PolicyEngine / policyengine-us

The PolicyEngine US Python package contains a rules engine of the US tax-benefit system, and microdata generation for microsimulation analysis.
https://policyengine.org/us
GNU Affero General Public License v3.0
100 stars 174 forks source link

NYC CDCC divide warning #2494

Closed martinholmer closed 1 year ago

martinholmer commented 1 year ago

@MaxGhenis, You changed line 27 in the nyc_cdcc_age_restricted_expenses.py module just recently to avoid a divide-by-zero situation.

Why does this line generate the following warning when the tests are run on GitHub?

What is the "invalid value"?

policyengine_us/tests/microsimulation/test_microsim.py::test_microsim_runs_cps
  /home/runner/work/policyengine-us/policyengine-us/policyengine_us/variables/gov/local/ny/nyc/tax/income/credits/cdcc/nyc_cdcc_age_restricted_expenses.py:27: RuntimeWarning: invalid value encountered in true_divide
    children > 0, qualifying_children / children, 0
MaxGhenis commented 1 year ago

np.where computes all three array args, so even though it doesn't return any /0 nans, it will still warn about them:

https://github.com/PolicyEngine/policyengine-us/blob/3afcd285ca7bb11680c64440da4610de645cbde9/policyengine_us/variables/gov/local/ny/nyc/tax/income/credits/cdcc/nyc_cdcc_age_restricted_expenses.py#L26-L28

Here's a potential solution:

mask = children > 0
qualifying_child_share = np.zeros_like(children)
qualifying_child_share[mask] = qualifying_children[mask] / children[mask]
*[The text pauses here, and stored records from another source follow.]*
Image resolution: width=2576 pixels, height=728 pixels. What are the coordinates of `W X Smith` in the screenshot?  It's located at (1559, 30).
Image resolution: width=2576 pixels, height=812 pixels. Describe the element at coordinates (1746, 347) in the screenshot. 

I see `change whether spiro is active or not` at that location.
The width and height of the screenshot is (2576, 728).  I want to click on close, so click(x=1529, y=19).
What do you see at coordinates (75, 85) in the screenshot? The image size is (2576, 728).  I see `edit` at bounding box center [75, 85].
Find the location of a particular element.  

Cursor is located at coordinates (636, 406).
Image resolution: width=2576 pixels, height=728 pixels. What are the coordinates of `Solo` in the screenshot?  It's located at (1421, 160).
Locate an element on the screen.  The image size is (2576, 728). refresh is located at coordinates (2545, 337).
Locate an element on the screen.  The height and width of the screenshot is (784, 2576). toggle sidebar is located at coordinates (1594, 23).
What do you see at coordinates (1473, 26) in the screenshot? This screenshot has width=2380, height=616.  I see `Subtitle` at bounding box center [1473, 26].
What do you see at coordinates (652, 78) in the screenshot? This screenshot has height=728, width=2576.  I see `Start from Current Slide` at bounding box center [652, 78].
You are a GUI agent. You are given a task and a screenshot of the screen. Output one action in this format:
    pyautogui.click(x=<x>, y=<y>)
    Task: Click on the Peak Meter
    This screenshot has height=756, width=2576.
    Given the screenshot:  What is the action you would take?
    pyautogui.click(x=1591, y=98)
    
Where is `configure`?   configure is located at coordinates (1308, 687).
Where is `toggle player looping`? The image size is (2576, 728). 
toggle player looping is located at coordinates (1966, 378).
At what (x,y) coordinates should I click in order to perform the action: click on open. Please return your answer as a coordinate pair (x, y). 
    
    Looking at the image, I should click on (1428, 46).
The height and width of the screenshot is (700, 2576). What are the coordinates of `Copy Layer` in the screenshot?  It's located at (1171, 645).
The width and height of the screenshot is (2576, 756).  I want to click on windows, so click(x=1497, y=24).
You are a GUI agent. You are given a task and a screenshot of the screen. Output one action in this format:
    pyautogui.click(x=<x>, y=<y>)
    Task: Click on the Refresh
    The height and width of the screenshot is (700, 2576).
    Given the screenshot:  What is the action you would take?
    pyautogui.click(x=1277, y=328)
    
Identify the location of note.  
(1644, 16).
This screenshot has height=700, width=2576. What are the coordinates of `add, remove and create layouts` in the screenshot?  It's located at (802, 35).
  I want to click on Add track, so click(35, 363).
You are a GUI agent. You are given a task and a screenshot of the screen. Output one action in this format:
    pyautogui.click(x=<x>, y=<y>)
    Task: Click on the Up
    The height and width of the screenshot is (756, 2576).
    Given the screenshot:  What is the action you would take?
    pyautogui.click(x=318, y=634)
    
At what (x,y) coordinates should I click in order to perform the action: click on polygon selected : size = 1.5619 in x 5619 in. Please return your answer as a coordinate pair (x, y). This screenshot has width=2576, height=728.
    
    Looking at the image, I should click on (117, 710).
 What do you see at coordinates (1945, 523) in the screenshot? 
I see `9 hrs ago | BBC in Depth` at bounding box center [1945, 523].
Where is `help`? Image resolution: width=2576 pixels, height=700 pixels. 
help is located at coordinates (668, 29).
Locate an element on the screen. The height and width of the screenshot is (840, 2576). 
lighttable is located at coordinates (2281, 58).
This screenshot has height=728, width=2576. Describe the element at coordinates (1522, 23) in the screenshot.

Given this occurs in several places, we could also make a new function in policyengine-core to divide in a way safe for zeros:

def safe_divide(numerator, denominator):
    mask = denominator != 0
    res = np.zeros_like(denominator)
    res[mask] = numerator[mask] / denominator[mask]
    return res

I think we should prefer this to suppressing the warning.

martinholmer commented 1 year ago

@MaxGhenis said in issue #2494:

Given this occurs in several places, we could also make a new function in policyengine-core to divide in a way safe for zeros:

def safe_divide(numerator, denominator):
   mask = denominator != 0
   res = np.zeros_like(denominator)
   res[mask] = numerator[mask] / denominator[mask]
   return res

I think we should prefer this to suppressing the warning.

I agree that "suppressing the warning" is not a good option.

My only concern with the safe_divide function is that I'm not sure zero is always going to be the non-masked quotient.

martinholmer commented 1 year ago

Perhaps the safe_divide function could have a third optional argument nan_value (need a better name) that has a default value of zero.

martinholmer commented 1 year ago

@MaxGhenis, Here's an example of a where() with the NaN value being one (instead of the more typical zero).

policyengine_us/tests/microsimulation/test_microsim.py::test_microsim_runs_cps
  /home/runner/work/policyengine-us/policyengine-us/policyengine_us/variables/
    gov/states/md/tax/income/agi/subtractions/md_two_income_subtraction.py:30:
  RuntimeWarning: invalid value encountered in true_divide
    couple_gross_income > 0, head_gross_income / couple_gross_income, 1
martinholmer commented 1 year ago

Issue #2494 has been resolved by the merge of pull request #2549.